I’ve been trying hard not to comment about the ridiculous Skankgate business. But today my resolve was broken by the final straw.
Here’s the background as I understand it. Some anonymous blogger calls some model a skank (among many other things), the alleged skank considers suing said anonymous blogger and subpoenas Google (who hosted said blogger’s blog for free) for said blogger’s particulars. Google notifies said anonymous blogger of the subpoena to allow said anonymous blogger to challenge the subpoena, which said anonymous blogger does and fails. Under court order, Google provides said anonymous blogger’s name to the alleged skank.
Then, rather than defend the alleged skank’s claim, either under some truth as a defense theory, by playing the much misunderstood First Amendment card or otherwise, the no-longer anonymous blogger decides to sue Google for $15 million.
Are you kidding me?
Read carefully. It’s not the person who was called a skank who’s suing Google. It’s the person who said it, somehow claiming that Google should have ignored the subpoena in the name of preserving that person’s ability to say seemingly anything behind a self-granted cloak of anonymity. It’s like the schoolyard bully suing a teacher for pulling him off a weakling. In other words, it’s backwards. And illogical.
Some seem to be confusing anonymity with immunity. Some might say this suit is some combination of offense as a good defense, a bad aim and a money grab.
My issue is not the truth or untruth of what was said. Who cares- there are laws to deal with that. My issue is with someone who wants to make all sorts of allegations about someone else, but is unwilling to stand up and say “yeah, I said it.” And it’s not like this situation involved a single skank reference amid scads of other content and opinion. According to a report at Wired, the no-longer anonymous blogger:
published only five posts, all devoted to attacking [the alleged skank], a 37-year-old who has reportedly modeled for Australian Vogue, Georgio Armani and Versace. In the posts, [the alleged skank] was called a “psychotic, lying, whoring . . . skank” and an “old hag,” and was depicted as a desperate “fortysomething” who was past her prime.

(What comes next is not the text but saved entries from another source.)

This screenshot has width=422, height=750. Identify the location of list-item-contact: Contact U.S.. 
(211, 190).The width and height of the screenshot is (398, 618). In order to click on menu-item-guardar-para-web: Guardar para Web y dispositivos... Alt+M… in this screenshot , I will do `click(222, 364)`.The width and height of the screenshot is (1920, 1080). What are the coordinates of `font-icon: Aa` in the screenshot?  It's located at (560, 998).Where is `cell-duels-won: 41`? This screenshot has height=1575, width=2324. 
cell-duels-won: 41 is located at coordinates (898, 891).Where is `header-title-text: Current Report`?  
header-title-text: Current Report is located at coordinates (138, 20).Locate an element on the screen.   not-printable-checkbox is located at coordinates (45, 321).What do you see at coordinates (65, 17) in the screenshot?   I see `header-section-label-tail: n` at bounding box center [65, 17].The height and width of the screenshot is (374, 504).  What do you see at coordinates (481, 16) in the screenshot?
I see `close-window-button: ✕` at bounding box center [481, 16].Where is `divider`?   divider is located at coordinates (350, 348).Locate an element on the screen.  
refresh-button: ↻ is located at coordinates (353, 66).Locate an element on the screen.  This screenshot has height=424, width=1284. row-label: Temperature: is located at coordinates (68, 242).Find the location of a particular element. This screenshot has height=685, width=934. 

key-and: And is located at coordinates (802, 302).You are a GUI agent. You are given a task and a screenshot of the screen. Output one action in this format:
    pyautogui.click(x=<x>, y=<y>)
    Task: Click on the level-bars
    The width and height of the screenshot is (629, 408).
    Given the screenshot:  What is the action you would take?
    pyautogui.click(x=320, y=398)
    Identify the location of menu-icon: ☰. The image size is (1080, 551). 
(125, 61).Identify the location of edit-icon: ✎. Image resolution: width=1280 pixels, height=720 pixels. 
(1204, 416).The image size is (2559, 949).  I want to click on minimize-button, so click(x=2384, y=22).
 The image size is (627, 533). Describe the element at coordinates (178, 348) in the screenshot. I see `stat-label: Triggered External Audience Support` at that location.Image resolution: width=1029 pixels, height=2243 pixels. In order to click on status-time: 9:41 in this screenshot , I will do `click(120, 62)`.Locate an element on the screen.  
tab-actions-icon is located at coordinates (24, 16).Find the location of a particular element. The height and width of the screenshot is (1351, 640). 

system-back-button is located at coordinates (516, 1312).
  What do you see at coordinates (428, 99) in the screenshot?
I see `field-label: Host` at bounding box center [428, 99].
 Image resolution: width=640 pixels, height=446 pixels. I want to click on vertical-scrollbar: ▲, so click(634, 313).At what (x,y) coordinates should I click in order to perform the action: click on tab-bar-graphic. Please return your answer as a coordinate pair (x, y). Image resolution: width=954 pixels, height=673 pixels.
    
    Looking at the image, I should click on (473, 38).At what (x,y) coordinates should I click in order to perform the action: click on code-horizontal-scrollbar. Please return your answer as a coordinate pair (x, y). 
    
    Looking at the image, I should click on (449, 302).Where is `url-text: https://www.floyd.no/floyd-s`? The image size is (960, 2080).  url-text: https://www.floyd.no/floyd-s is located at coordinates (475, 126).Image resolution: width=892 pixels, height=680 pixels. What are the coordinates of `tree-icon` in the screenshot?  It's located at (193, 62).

As far as I’m concerned, if you don’t want to take credit for it, then don’t cross any legal lines when you crap all over someone. I have the same respect for anonymous bloggers who attack people as I do for the those who write on bathroom walls. That sort of thing makes Twitter seem like the Encyclopedia Britannica.
Robert X. Cringely notes in a PCWorld article that “if anonymous speech on the Internet is no longer anonymous, some people will simply stop speaking.” To which I and the rest of the sane world say “so freaking what?” The mathematical value of some anonymous, tossed-up Blogger blog or some scathing anonymous blog comment is very close to zero.
And, again, no one is saying you can’t be anonymous- the hair trigger First Amendment police tend to get confused about this. Even the generally reliable Techdirt seems to be misinterpreting the right of free speech as an absolute right to be anonymous, which it is not (though Techdirt did come down on the side of logic with respect to the suit against Google). If you want to write anonymously, no one can or should stop you, and the very legitimate protection of anonymous speech requires scrutiny before removing the cloak of anonymity. But if you defame someone, you can’t simply hide behind your self-granted anonymity. To argue otherwise is to turn the law- and common sense- on its head.
Privacy expert Dan Solove says:
The Internet shouldn’t mean that people have unbridled freedom to do things they wouldn’t do before without repercussions. We have an unprecedented power to broadcast something to the entire world. Never before in history have you had the power to do this without the aid of the mainstream media.
An interesting footnote. Upon learning of the no-longer anonymous blogger’s identity, the alleged skank says, “I just dialed her up. I said no more lawyers, it’s OK. I forgive you.”
I say if you want to talk trash about people, cowboy up and say it to their face.